We’re at an interesting multidimensional crossroad in the development of stereoscopic 3D technologies, and adaptive abilities in what is commonly referred to as “human visual factors”. It is the classic interface challenge, in which developers of technologies must anticipate the extent to which the average user or observer brings the visual tools to the table to enable them to have productive, enjoyable, immersive experiences. Much of our panel discussion on the topic at this year’s annual meeting of the College of Optometrists in Vision Development in Orlando will address these factors, and you can get a brief glimpse at the topics on pages 23-24 of the program (see here).
Beginning today, and for the next few days, I’ll give you a teaser to some of the issues that will be discussed during Thursday’s panel. What’s wrong with this picture?
It’s a slide from the Video Quality Measurement Tool 3D Project. The Project takes an in-depth look at stereoscopic 3D films and critiques them based on various visual components, in this instance an unintentionally induced vertical disparity. As you watch the switch between left and right eye views, you’ll notice that there’s actually a diagonal displacement. During the presentation on Thursday I’ll be noting how we clinically detect and deal with postural skews translating into cyclovertical imbalances.
In this instance, a 2D representation of 3D projection done via cheiroscopic tracing, the image is not only vertically displaced exhibits a very obvious torque or cyclorotation. One can also detect this in space by looking closely at the tip from horizontal on red Maddox rod testing.
Part of the challenge as I see it is to determine the extent to which postural skews and adaptive head postures are purposeful and, more importantly, will be challenged by sustained viewing of stereoscopic 3D formats. Brief periods of S3D viewing may not unmask inherent binocular challenges. But the longer the view is expected to sustain depth demands that exacerbate binocular problems and/or postural adaptations to maintain binocular vision, the more likely symptoms and performance problems are to occur. While comfort criteria for binocular viewing has classically been related to horizontal fusional ranges including blur/break relationships and various criteria, comparatively little attention has been paid to cyclofusion. In considering cylinder power and axes, as well as prism vectors, these factors become more relevant.

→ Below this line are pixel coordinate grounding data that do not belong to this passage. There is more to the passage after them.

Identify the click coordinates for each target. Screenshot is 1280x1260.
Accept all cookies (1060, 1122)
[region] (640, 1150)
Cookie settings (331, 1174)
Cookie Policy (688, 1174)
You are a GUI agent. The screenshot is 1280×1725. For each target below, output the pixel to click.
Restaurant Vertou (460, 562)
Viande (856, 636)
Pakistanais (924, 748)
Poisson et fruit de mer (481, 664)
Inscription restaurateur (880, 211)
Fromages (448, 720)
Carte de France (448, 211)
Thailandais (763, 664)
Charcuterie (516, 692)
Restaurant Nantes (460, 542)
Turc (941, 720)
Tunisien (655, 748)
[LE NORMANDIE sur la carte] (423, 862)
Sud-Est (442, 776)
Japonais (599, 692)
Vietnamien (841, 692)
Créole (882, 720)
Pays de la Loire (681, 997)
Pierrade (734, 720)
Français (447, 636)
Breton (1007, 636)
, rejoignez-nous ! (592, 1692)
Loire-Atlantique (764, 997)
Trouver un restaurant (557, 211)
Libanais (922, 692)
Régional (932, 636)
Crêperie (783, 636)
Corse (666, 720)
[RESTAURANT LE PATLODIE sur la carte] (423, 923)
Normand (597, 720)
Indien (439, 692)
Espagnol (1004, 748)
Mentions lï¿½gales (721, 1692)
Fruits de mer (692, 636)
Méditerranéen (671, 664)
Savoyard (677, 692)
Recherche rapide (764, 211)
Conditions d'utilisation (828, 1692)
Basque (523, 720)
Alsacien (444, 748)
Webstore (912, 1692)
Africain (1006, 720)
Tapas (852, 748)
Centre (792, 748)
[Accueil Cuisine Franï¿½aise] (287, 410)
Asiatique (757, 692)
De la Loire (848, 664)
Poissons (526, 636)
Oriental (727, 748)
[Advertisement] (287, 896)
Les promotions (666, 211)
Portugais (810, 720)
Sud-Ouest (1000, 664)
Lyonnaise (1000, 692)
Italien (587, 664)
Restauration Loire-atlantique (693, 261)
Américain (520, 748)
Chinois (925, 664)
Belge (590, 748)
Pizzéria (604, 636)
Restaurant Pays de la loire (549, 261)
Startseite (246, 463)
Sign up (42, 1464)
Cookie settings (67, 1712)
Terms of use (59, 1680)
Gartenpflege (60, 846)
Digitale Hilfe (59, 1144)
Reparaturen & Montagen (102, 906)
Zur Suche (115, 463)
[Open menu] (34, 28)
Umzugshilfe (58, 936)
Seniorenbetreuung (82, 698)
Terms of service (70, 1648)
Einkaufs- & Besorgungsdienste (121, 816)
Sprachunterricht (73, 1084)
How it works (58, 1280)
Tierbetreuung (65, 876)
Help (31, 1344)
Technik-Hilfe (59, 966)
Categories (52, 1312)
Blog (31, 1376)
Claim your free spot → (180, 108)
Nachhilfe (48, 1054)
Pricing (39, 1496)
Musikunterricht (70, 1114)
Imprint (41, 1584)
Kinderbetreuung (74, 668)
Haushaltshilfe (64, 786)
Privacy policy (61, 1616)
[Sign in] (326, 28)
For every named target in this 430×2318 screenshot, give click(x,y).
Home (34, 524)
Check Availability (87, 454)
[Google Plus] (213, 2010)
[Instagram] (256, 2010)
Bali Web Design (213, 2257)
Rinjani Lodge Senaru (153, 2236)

To probe the limits of your cyclo-fusion abilities, first use your convergence abilities to obtain a third image in the center between the original two. For you non-optometrists, that means obtaining the feeling of crossing your eyes inward while looking at the white space between the two views of the forest. You’ll notice that the depth takes a bit of time to grow. There’s actually a bit of perceptual learning for depth going on in your brain while you accomplish this. Now, tilt your head slightly toward your left shoulder and see roughly how far you can go before the S3D image in the center separates or loses depth. After you’ve come back to your starting point to re-capture the S3D image in the center, see how far you can tilt your head toward your right shoulder before losing it. Is there symmetry? If not, why?